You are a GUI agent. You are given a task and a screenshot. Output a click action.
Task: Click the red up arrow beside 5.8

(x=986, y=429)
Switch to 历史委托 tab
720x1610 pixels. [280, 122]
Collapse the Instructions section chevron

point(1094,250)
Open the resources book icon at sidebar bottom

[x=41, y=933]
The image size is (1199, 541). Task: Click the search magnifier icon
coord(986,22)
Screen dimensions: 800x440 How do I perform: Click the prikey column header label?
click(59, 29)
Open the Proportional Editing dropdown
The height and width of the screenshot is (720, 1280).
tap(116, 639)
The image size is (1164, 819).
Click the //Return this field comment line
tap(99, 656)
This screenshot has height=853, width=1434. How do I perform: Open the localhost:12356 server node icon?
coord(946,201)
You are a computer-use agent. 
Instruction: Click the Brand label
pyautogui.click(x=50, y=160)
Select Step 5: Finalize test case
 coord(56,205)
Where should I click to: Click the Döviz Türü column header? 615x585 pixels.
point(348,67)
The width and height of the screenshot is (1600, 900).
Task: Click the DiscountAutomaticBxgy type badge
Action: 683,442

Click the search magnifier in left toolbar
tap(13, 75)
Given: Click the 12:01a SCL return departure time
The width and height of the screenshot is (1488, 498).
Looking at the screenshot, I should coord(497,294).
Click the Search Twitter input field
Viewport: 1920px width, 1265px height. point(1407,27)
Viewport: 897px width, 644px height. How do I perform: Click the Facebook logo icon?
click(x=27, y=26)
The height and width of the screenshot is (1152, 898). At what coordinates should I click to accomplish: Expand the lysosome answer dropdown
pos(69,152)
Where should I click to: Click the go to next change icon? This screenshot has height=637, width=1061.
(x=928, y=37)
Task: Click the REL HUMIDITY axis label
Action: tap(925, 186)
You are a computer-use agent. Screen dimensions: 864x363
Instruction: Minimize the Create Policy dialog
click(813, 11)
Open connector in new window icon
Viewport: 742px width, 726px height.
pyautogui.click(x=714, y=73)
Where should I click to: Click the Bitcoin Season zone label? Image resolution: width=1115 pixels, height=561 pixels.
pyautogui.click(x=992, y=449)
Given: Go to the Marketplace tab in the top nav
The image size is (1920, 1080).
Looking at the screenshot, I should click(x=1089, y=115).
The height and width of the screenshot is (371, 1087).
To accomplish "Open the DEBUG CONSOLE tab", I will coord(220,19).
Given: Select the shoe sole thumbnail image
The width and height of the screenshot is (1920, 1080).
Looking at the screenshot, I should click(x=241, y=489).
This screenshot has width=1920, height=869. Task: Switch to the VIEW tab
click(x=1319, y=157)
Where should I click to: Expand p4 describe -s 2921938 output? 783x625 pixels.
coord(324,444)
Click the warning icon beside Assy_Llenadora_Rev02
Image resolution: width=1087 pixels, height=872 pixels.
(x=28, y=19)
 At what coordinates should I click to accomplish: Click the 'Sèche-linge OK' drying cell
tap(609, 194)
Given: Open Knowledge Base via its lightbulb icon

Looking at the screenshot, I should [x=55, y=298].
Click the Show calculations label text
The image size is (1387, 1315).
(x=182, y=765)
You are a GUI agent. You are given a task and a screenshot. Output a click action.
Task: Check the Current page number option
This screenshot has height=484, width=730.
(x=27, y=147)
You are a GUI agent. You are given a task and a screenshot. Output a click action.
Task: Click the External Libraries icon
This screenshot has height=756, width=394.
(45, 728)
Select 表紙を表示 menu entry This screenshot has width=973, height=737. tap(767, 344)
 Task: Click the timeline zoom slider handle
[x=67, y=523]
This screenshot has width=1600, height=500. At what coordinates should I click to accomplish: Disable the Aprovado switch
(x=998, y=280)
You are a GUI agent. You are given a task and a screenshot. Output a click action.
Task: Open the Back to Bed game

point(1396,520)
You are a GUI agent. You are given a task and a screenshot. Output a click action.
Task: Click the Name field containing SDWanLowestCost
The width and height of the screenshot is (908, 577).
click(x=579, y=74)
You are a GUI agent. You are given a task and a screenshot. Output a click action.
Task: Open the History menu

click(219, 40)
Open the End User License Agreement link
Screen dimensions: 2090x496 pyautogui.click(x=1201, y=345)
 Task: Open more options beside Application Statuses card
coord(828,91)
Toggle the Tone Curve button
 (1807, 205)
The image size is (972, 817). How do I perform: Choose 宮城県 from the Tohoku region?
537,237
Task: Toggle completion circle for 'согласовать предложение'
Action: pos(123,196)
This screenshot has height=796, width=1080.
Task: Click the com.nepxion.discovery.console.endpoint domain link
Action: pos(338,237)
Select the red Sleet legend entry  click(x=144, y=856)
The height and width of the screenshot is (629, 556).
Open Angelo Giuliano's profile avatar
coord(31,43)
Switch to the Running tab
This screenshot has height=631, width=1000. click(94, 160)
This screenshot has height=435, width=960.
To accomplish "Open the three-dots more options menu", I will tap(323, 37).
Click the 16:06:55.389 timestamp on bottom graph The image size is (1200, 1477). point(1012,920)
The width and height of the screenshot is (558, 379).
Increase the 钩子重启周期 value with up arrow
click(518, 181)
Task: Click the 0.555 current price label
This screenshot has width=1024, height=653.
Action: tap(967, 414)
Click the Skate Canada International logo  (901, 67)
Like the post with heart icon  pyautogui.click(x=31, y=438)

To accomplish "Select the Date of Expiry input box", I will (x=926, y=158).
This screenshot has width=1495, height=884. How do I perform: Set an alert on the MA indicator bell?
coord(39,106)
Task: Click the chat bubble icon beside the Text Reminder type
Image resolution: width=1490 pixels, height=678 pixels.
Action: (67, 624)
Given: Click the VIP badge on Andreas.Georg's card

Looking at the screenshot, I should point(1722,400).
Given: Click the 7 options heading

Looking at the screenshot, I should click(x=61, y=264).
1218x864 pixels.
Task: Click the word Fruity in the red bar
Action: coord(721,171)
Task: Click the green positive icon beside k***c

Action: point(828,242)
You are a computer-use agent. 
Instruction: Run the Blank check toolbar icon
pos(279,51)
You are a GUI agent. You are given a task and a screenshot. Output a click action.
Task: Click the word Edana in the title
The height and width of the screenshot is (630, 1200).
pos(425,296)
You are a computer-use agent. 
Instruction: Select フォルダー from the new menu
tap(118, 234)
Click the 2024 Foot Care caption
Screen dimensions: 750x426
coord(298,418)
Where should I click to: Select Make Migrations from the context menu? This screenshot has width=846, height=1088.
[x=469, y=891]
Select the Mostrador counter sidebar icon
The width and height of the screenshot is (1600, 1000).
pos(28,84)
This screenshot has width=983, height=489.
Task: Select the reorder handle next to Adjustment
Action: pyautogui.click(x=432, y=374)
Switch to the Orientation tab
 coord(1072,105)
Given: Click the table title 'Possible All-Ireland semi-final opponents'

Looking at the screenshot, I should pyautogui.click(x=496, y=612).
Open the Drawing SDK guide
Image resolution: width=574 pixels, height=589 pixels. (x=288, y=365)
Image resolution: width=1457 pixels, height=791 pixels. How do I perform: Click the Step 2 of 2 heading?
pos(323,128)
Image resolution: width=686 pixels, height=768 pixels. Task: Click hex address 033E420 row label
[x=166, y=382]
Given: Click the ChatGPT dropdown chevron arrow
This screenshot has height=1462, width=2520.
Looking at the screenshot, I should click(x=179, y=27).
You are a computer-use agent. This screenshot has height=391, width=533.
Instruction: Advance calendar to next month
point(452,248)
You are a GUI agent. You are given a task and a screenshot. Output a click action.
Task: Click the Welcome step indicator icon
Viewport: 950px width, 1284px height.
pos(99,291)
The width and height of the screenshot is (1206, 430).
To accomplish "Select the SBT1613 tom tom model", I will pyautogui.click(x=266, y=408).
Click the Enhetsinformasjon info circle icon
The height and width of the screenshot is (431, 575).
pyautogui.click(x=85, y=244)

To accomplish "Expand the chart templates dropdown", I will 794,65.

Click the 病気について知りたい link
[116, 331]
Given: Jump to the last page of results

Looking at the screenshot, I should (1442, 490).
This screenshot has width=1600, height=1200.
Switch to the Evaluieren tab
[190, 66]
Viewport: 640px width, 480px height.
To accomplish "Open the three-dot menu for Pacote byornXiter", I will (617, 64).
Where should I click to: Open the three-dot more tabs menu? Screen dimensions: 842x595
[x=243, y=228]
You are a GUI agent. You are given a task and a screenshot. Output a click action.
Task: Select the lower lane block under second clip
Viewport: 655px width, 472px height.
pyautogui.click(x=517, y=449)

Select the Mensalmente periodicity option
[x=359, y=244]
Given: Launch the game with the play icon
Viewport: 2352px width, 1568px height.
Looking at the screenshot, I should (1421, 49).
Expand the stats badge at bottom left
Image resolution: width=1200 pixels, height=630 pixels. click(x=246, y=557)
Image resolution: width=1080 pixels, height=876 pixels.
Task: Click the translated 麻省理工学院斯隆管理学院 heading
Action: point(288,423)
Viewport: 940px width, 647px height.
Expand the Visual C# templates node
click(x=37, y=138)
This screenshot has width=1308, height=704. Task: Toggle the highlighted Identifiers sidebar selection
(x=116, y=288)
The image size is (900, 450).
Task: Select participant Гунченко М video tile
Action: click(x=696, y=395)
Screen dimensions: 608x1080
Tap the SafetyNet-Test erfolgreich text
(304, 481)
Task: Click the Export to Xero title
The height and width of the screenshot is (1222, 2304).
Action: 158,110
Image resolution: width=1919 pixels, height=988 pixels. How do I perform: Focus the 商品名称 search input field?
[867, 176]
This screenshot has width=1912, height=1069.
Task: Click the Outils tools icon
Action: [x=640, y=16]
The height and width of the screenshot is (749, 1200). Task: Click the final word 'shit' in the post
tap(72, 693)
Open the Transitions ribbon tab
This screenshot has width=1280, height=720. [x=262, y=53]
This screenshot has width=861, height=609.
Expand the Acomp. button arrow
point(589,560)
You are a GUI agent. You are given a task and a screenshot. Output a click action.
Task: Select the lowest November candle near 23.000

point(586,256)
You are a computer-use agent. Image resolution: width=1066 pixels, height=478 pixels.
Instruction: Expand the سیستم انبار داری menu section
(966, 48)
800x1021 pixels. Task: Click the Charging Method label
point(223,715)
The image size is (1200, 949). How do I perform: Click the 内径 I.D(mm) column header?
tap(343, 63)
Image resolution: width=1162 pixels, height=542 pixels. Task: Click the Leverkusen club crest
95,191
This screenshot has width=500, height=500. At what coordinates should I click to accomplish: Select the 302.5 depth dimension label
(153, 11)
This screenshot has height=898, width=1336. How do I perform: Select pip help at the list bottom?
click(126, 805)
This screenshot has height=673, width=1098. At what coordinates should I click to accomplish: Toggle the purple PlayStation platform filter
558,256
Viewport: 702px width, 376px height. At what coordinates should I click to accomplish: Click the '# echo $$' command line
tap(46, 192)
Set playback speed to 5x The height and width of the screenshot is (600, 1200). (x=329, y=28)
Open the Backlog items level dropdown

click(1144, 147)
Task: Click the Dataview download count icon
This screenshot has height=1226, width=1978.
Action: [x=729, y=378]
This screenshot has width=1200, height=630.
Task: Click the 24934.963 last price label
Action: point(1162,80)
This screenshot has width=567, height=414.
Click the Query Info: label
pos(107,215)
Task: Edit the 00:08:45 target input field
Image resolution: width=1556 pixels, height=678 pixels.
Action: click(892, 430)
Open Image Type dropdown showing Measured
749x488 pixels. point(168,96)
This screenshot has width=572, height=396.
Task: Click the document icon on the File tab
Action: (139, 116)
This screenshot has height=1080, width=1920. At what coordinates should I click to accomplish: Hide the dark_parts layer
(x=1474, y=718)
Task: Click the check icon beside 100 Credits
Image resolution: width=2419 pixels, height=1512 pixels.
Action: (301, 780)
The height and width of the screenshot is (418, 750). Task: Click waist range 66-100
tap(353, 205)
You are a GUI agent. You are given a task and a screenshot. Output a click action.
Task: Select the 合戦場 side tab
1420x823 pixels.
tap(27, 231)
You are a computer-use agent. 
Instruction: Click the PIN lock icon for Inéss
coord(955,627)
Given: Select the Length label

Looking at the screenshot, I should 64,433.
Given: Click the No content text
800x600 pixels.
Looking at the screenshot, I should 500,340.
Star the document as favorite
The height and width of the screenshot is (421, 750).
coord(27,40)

☆ ☆ ☆ ☆ ☆

Can you quote, word for word, the stretch of the material from the line containing "Given: Select the shoe sole thumbnail image" through the line containing "(x=998, y=280)", including both of those lines?

Given: Select the shoe sole thumbnail image
The width and height of the screenshot is (1920, 1080).
Looking at the screenshot, I should click(x=241, y=489).
This screenshot has width=1920, height=869. Task: Switch to the VIEW tab
click(x=1319, y=157)
Where should I click to: Expand p4 describe -s 2921938 output? 783x625 pixels.
coord(324,444)
Click the warning icon beside Assy_Llenadora_Rev02
Image resolution: width=1087 pixels, height=872 pixels.
(x=28, y=19)
 At what coordinates should I click to accomplish: Click the 'Sèche-linge OK' drying cell
tap(609, 194)
Given: Open Knowledge Base via its lightbulb icon

Looking at the screenshot, I should [x=55, y=298].
Click the Show calculations label text
The image size is (1387, 1315).
(x=182, y=765)
You are a GUI agent. You are given a task and a screenshot. Output a click action.
Task: Check the Current page number option
This screenshot has height=484, width=730.
(x=27, y=147)
You are a GUI agent. You are given a task and a screenshot. Output a click action.
Task: Click the External Libraries icon
This screenshot has height=756, width=394.
(45, 728)
Select 表紙を表示 menu entry This screenshot has width=973, height=737. tap(767, 344)
 Task: Click the timeline zoom slider handle
[x=67, y=523]
This screenshot has width=1600, height=500. At what coordinates should I click to accomplish: Disable the Aprovado switch
(x=998, y=280)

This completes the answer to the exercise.